• Exercise description
Pick up the first-person account below of being drugged during a visit to a boyfriend's house, and continue it from its last sentence.

• Excerpt provided
I believed it once, for exactly 2 weeks and four days. I had been talking to this boy for a few weeks and we had a lot in common. He liked superheroes, and discussing Eastern culture, and we both had a love of religion. A few days after we had made our relationship official he asked me to come over and meet his parents; of course I was ecstatic to meet them. However, when I went to his house I was strangely greeted with one that was empty.

He explained to me that there was nothing to worry about, that his parents would be back soon. We played video games and chatted, he showed me his unique paintings and I smiled and laughed. As we were playing another round of Donkey Kong 64 I asked for some water. He obliged coming back from down the stairs. Being thirsty, I drank most of it.

Now, one can say I was blind to the dangerous situation I was in, and the truth is, I was. I didn't expect any harm from this man, much less a glass of water. But it was after this innocent gesture that I started to feel out of touch with myself. I ended up with my head up in the clouds, not truly being completely aware of what was going on around me. Somehow, I ended up on the floor, with my shirt off; the next thing I knew, my pants and underwear had been discarded. I am in a bed now, a pillow is covering my face. He is speaking to me but his voice sounds like something out of a nightmare.

• Dataset entries
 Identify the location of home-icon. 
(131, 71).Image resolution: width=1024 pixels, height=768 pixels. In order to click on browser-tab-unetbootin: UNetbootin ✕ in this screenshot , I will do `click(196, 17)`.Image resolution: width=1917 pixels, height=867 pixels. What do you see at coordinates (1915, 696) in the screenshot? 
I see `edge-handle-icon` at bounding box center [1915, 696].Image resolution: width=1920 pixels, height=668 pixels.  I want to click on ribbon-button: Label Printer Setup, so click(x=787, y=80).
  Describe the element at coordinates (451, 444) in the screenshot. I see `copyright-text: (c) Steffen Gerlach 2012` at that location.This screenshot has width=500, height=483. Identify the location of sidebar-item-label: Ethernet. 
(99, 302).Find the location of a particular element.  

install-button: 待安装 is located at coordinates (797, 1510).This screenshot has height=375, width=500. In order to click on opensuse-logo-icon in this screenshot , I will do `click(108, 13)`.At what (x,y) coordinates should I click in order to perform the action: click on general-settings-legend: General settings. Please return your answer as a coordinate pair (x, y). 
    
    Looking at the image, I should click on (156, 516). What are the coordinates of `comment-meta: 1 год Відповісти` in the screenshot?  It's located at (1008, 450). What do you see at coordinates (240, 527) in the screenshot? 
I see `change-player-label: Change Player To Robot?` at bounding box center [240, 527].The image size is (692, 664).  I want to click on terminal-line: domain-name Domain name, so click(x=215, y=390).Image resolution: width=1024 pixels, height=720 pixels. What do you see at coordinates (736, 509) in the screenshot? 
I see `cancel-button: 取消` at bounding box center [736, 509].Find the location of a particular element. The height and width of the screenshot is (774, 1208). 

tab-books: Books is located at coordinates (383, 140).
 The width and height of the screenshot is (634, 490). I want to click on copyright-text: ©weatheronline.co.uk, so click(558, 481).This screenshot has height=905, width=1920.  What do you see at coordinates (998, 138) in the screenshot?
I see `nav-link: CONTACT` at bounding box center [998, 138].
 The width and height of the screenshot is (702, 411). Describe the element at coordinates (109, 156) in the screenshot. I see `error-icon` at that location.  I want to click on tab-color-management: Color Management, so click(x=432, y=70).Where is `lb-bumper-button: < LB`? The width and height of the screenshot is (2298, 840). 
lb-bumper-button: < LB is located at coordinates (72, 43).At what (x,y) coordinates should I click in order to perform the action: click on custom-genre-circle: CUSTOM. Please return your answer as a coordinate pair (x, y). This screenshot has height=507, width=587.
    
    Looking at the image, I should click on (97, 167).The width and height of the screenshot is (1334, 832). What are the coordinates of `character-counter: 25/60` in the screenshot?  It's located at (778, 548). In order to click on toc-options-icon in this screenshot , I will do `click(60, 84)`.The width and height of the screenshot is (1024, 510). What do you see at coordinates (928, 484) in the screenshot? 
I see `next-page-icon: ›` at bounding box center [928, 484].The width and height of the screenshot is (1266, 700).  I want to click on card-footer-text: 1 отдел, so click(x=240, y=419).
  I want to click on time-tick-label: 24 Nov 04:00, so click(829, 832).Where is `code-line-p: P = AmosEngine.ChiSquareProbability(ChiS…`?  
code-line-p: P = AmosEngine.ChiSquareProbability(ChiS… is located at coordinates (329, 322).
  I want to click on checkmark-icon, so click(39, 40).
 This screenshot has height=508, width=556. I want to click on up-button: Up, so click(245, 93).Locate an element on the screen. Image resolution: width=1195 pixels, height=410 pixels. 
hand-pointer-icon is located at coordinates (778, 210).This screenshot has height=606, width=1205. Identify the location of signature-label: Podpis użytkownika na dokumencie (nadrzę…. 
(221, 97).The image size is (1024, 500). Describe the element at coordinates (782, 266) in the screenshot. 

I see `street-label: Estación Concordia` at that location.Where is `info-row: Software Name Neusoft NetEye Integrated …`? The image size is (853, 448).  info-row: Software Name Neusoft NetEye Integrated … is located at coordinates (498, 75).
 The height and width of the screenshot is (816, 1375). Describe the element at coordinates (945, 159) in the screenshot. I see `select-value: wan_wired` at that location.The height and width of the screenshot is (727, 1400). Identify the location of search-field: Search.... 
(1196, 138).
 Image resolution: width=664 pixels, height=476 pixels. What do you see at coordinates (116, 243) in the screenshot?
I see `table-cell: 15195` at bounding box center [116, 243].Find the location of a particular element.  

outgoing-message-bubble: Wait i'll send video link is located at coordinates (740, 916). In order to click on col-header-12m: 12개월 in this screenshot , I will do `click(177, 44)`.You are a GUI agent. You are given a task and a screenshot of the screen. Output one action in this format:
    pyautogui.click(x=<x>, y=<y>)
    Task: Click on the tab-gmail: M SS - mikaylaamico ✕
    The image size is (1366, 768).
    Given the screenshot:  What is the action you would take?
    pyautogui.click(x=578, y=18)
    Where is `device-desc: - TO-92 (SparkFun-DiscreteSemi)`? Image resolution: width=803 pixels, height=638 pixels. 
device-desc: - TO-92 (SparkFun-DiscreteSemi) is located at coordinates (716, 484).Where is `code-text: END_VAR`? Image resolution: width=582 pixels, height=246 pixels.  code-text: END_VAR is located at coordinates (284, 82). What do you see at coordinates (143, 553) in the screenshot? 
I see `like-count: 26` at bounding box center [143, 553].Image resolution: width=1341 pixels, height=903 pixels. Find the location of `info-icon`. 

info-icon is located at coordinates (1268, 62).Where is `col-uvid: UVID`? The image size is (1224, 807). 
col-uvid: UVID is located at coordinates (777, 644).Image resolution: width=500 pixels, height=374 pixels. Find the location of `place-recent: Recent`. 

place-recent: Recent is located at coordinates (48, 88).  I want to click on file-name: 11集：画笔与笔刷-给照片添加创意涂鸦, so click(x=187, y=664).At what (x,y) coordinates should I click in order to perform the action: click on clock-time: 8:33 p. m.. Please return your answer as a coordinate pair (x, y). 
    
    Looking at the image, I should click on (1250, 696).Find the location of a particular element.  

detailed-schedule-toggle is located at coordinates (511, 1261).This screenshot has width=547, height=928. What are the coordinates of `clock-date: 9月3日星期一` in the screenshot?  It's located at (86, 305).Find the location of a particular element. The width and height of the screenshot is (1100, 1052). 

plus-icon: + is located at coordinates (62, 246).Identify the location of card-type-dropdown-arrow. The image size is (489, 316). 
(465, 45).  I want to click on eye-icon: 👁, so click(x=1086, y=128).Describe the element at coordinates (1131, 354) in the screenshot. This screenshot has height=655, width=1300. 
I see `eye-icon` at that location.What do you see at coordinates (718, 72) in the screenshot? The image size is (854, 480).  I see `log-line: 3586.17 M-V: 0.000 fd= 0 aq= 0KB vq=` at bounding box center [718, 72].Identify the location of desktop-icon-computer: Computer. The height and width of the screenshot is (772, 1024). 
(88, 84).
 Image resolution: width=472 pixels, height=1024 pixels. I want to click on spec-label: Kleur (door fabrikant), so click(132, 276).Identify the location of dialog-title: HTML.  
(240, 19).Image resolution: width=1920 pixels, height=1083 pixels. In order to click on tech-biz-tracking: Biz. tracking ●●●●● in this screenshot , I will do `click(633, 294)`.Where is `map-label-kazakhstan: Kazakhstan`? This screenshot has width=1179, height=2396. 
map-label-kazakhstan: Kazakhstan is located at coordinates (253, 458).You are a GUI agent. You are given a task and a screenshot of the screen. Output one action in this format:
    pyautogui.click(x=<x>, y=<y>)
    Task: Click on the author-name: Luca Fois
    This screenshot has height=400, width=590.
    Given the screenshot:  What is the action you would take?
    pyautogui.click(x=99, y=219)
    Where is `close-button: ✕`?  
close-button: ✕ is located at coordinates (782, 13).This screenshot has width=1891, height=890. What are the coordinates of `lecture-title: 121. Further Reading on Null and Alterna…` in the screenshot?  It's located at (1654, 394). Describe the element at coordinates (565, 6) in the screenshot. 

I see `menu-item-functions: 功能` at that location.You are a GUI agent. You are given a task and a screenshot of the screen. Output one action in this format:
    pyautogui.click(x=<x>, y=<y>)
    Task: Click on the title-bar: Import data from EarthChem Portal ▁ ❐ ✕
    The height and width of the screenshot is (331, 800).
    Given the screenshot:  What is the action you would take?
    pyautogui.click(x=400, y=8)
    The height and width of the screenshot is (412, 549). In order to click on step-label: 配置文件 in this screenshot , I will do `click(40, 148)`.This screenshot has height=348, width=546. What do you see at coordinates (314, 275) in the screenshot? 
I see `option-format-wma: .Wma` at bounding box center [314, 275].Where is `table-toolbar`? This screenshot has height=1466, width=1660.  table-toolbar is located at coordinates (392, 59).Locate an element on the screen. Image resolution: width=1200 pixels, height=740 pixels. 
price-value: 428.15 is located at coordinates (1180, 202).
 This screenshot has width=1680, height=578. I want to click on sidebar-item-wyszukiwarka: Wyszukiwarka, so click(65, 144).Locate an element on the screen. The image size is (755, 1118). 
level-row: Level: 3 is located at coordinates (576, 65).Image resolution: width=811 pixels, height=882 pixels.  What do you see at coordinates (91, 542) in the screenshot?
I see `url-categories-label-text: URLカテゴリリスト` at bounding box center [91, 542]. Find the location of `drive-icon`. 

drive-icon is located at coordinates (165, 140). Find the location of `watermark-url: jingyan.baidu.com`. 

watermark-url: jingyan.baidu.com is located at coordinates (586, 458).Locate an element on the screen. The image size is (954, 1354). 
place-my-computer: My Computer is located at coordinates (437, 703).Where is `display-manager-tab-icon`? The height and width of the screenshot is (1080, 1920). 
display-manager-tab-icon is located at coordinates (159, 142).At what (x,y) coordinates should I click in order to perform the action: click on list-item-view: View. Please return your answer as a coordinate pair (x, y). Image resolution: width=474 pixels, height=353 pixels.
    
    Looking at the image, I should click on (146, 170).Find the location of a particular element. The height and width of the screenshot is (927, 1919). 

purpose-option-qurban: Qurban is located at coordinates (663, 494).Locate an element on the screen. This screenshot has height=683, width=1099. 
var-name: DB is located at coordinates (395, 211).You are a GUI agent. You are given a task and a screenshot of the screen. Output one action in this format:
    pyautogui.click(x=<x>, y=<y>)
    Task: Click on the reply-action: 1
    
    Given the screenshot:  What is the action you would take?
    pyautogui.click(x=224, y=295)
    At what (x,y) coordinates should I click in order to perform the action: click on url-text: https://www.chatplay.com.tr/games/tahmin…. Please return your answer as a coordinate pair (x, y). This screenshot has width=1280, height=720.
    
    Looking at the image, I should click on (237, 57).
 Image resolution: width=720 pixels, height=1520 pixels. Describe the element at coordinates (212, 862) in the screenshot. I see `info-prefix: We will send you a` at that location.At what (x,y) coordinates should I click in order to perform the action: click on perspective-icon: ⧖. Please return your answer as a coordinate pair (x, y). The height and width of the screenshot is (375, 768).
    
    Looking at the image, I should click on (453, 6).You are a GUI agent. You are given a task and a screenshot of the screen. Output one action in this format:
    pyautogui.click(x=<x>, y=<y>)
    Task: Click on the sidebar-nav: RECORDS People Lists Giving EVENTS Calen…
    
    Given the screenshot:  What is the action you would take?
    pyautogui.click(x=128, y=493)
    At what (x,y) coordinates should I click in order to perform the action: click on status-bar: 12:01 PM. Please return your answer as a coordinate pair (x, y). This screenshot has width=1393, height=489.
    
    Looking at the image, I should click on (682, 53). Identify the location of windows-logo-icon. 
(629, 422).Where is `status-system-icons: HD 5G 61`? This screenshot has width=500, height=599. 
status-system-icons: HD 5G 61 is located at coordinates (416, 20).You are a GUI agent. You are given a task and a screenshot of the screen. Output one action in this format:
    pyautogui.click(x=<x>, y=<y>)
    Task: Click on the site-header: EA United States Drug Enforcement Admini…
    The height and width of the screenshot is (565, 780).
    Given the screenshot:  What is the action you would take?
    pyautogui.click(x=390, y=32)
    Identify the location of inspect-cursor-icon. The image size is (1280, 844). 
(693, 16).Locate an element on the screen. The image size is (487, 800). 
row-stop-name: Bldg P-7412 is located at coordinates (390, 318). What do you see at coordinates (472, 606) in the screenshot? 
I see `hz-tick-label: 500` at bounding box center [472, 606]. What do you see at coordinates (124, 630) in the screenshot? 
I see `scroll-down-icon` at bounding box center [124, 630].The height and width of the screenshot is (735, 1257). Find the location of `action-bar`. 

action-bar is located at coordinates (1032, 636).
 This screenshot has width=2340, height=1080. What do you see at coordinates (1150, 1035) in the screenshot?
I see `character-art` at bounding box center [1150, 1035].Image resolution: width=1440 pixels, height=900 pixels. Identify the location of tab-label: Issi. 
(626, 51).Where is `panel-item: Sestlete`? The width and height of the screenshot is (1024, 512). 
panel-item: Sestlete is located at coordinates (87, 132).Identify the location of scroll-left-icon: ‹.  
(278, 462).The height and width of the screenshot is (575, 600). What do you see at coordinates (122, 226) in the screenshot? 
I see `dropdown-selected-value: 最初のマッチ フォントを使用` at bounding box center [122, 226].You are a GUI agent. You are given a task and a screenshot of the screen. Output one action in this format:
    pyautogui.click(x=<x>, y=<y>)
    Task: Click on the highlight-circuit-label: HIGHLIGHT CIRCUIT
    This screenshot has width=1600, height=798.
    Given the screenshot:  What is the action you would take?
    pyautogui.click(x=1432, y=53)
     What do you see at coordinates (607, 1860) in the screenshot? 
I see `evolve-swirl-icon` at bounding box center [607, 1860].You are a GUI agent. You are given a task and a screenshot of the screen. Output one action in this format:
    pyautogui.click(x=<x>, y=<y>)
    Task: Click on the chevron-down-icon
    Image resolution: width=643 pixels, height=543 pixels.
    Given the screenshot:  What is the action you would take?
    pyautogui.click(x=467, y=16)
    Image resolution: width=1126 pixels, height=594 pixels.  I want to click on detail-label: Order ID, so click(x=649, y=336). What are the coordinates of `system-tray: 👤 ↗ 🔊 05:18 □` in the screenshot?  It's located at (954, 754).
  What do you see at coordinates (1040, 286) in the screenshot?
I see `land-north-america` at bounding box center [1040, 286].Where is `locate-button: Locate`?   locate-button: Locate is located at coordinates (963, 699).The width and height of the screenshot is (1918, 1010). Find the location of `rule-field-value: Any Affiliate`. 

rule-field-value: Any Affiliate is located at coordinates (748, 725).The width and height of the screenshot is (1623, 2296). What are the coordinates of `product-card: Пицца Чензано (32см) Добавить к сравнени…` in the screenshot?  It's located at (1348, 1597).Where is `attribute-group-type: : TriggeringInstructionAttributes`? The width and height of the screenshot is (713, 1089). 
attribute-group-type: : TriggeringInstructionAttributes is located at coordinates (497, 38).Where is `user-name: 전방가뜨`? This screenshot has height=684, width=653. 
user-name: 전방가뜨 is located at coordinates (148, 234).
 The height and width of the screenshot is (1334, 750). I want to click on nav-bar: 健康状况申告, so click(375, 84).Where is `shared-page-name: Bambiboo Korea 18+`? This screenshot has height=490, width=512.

• Exercise result
"You like it," he seemed to yell at me. I couldn't tell if he was trying to convince me or himself. I try not to dwell on his logic. But the words he told me still haunt me.

It wasn't until the extreme pain I felt that my mind snapped out from the fog, I kicked him off of me. Wrapping my arms around myself as I tried to absorb what had just happened to me. The worst thing of that night was not the crime that had just been committed, but the fact that he tried to comfort me. Telling me over and over that everything was okay, that this was normal.

It didn't take me long to break off the relationship after that; three days of a happy relationship, the rest was the fallout of a terrible breakup.

But why is this important? Why is this story of sexual assault any different from anything else? Well, because I had to heal, and continue to heal on my own.

I tried to talk to support groups; the entire thing there could be summed up by the statement of, "Well, that is sad and we are sorry that happened. However, this is a rape support group. You merely were assaulted," or, "Date rape is a concept that you fought against him, which it seems that you didn't really."

More often then not, when I talked with women, I would get the sob story of their life and about how the time they were "actually" gang raped, or abused by a boyfriend constantly, or how this one bad date turned violent, was much more traumatic than my "simple" assault.

So, like many women do in this country, I stayed silent. I stayed alone with my broken mind and heart, and shunned everybody that even came close. I became the 65% percent of women that didn't report the crime that had been done. I didn't pursue justice, for fear that the court would tell me the same silly things that I had been asked and told by other women that had even been through the same thing.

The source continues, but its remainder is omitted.